According to the ACLU of New Jersey, at least two New Jersey facilities have banned Michelle Alexander’s book The New Jim Crow: Mass Incarceration in the Age of Colorblindness.
The New York Times bestseller examines the impact of mass incarceration, which the ACLU says disproportionately affects black Americans in New Jersey the most out of any other state.
"For the state burdened with this systemic injustice to prohibit prisoners from reading a book about race and mass incarceration is grossly ironic, misguided, and harmful," ACLU lawyers wrote in a letter to the state’s DOC. "It is also unconstitutional."
The ACLU argues that there is no ban on the book as part of the state’s administrative code, and only found out about the ban after receiving reports from inmates and filing an open records request.
“The DOC’s response indicated that New Jersey State Prison and Southern State Correctional Facility banned the book as a matter of policy,” the ACLU said.
“Michelle Alexander’s book chronicles how people of color are not just locked in, but locked out of civic life, and New Jersey has exiled them even further by banning this text specifically for them,” said ACLU-New Jersey Executive Director Amol Sinha in a statement. “The ratios and percentages of mass incarceration play out in terms of human lives. Keeping a book that examines a national tragedy out of the hands of the people mired within it adds insult to injury.”

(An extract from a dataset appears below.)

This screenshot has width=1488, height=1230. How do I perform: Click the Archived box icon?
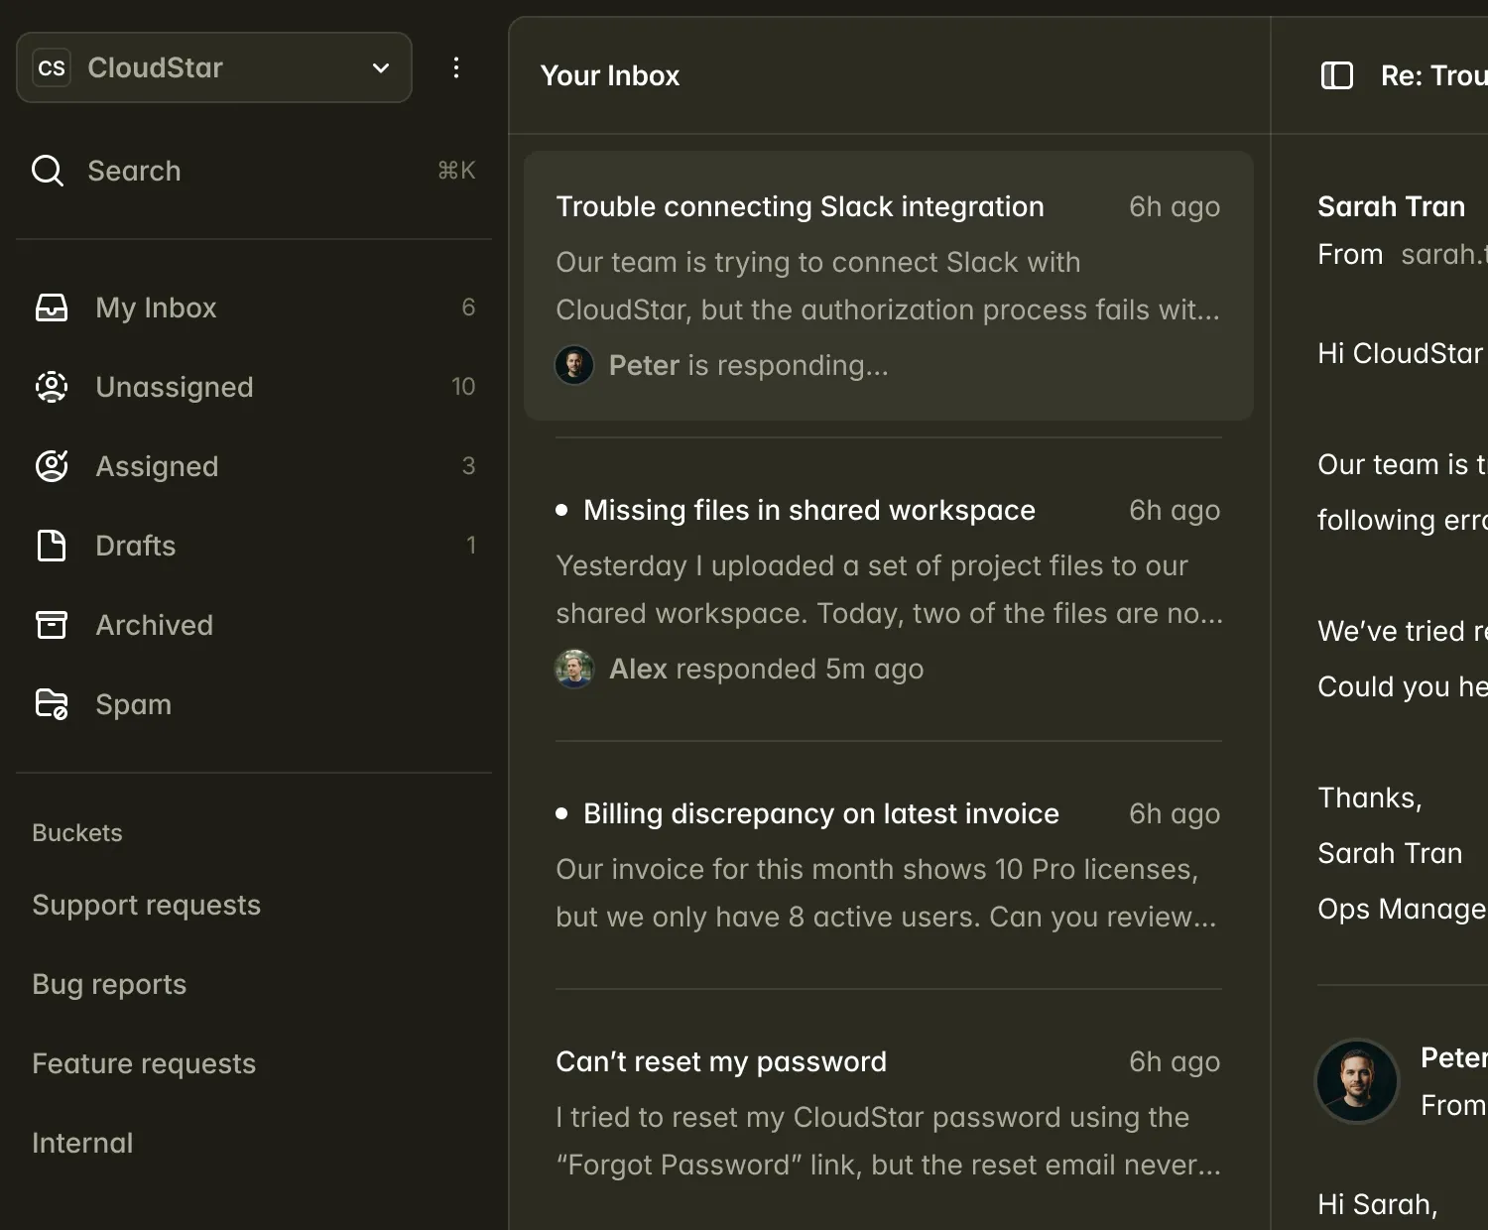click(52, 625)
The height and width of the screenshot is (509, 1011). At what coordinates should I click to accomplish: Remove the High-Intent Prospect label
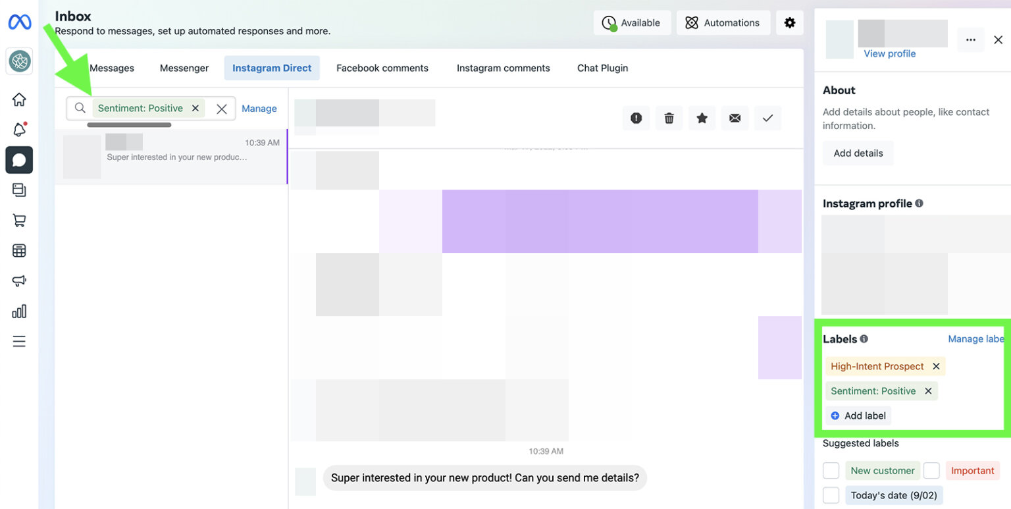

ACLU attorneys Tess Borden and Alexander Shalom ask Gary Lanigan, commissioner of the New Jersey Department of Corrections, for answers by Jan. 24.
On Amazon, the book is the top seller in the “discrimination and racism” category.
“With dazzling candor, legal scholar Michelle Alexander argues that ‘we have not ended racial caste in America; we have merely redesigned it.’ By targeting black men through the War on Drugs and decimating communities of color, the U.S. criminal justice system functions as a contemporary system of racial control — relegating millions to a permanent second-class status — even as it formally adheres to the principle of colorblindness,” the book's description reads.